3. Strong Internal Linking
Link to your most important pages from multiple locations:
- Main navigation
- Footer
- In-content links from relevant pages
- Sidebar or related content sections
Use consistent, descriptive anchor text.
4. Structured Data
Implement WebSite schema with SearchAction to enable the sitelinks search box:
{
"@context": "https://schema.org",
"@type": "WebSite",
"url": "https://example.com",
"potentialAction": {
"@type": "SearchAction",
"target": "https://example.com/search?q={search_term_string}",
"query-input": "required name=search_term_string"
}
}
5. Avoid Duplicate or Thin Pages
If Google sees multiple similar pages competing for the same sitelink slot, it may show neither. Consolidate thin pages and ensure each top-level page has a distinct purpose.
Sitelinks and AI Search
In AI-generated search results, the concept of sitelinks is evolving:
- AI Overviews may link to specific sections of your site, functioning like algorithmic sitelinks
- Conversational AI search (ChatGPT, Perplexity) cites specific pages, and the pages they choose often mirror what would be sitelinks
- Strong site structure helps AI systems understand which pages to recommend for different aspects of a query
Common Issues
- Wrong pages appearing as sitelinks — Usually caused by unclear site structure or internal linking that emphasizes the wrong pages
- No sitelinks showing — Common for new sites or sites with flat structure where Google can't identify a clear hierarchy
- Outdated pages in sitelinks — Old pages with many inbound links may persist as sitelinks even after you've restructured.
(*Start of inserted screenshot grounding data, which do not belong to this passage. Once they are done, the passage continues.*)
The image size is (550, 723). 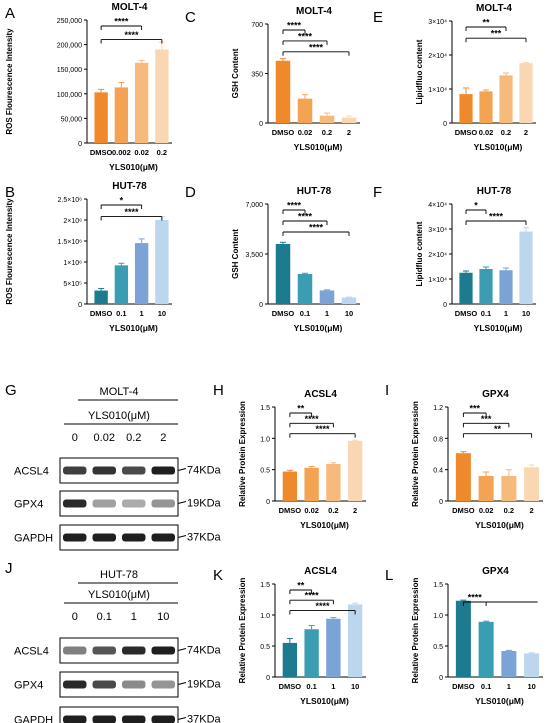 What do you see at coordinates (34, 719) in the screenshot?
I see `blot-protein-label: GAPDH` at bounding box center [34, 719]. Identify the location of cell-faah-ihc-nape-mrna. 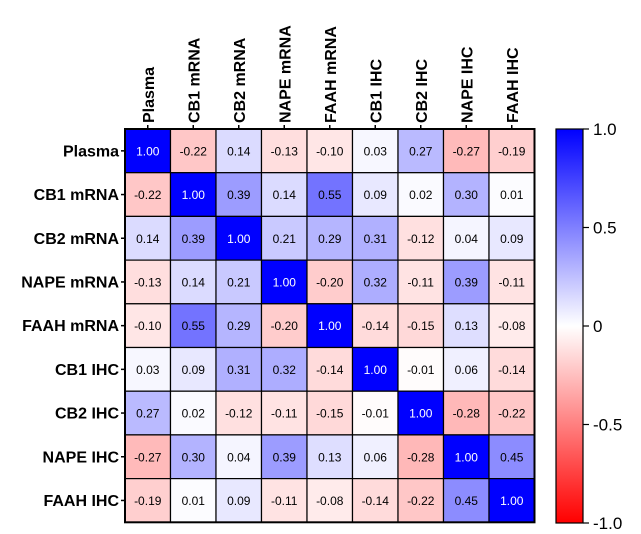
(284, 500).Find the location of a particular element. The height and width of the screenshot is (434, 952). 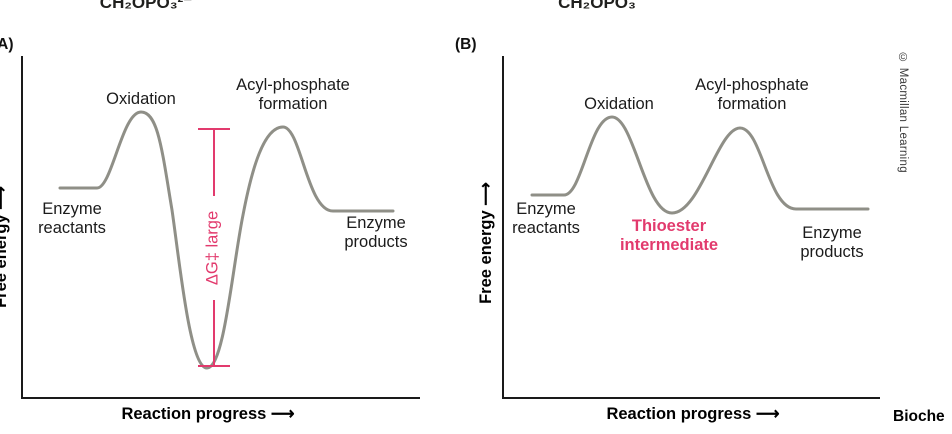

panel-a-enzyme-reactants-label: Enzyme reactants is located at coordinates (72, 219). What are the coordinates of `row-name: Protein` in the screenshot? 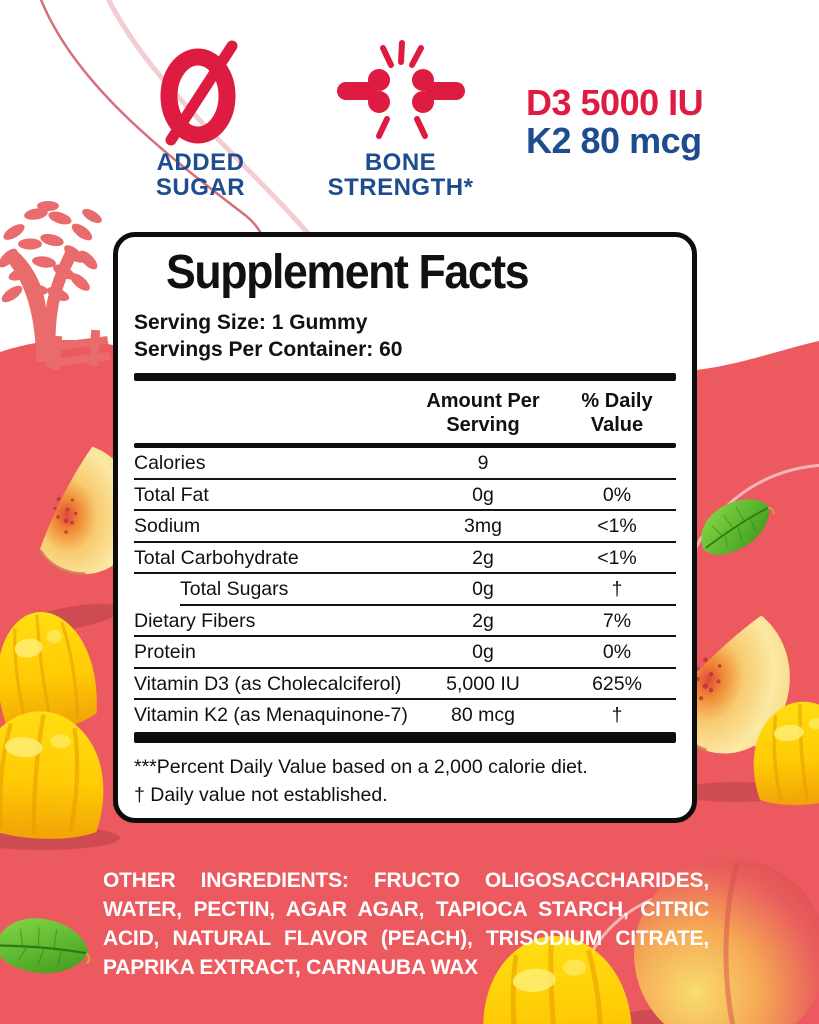 It's located at (165, 652).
Update internal links to point to current pages.
- Sitelinks appearing for the wrong query — Ensure your homepage and brand pages clearly signal what your site is about
FAQs
Can I remove a specific sitelink?
Google removed the Search Console sitelink demotion tool in 2016. You can't directly remove sitelinks. To discourage a page from appearing, reduce internal links to it, add a noindex tag (extreme), or redirect it if it's truly obsolete.
How long does it take to get sitelinks?
There's no fixed timeline. New sites rarely get sitelinks until they've built authority and a clear site structure — typically 6+ months. Established sites with strong brand recognition often get them automatically.
Do sitelinks affect rankings?
Sitelinks don't directly affect rankings — they're a result of good rankings and site structure, not a cause. However, the increased CTR from sitelinks can indirectly reinforce your ranking position over time.
Are sitelinks the same in mobile and desktop results?
Mobile sitelinks typically show fewer links (2-4 vs. 4-6 on desktop) and use a more compact format. The page selection may also differ based on mobile user behavior patterns.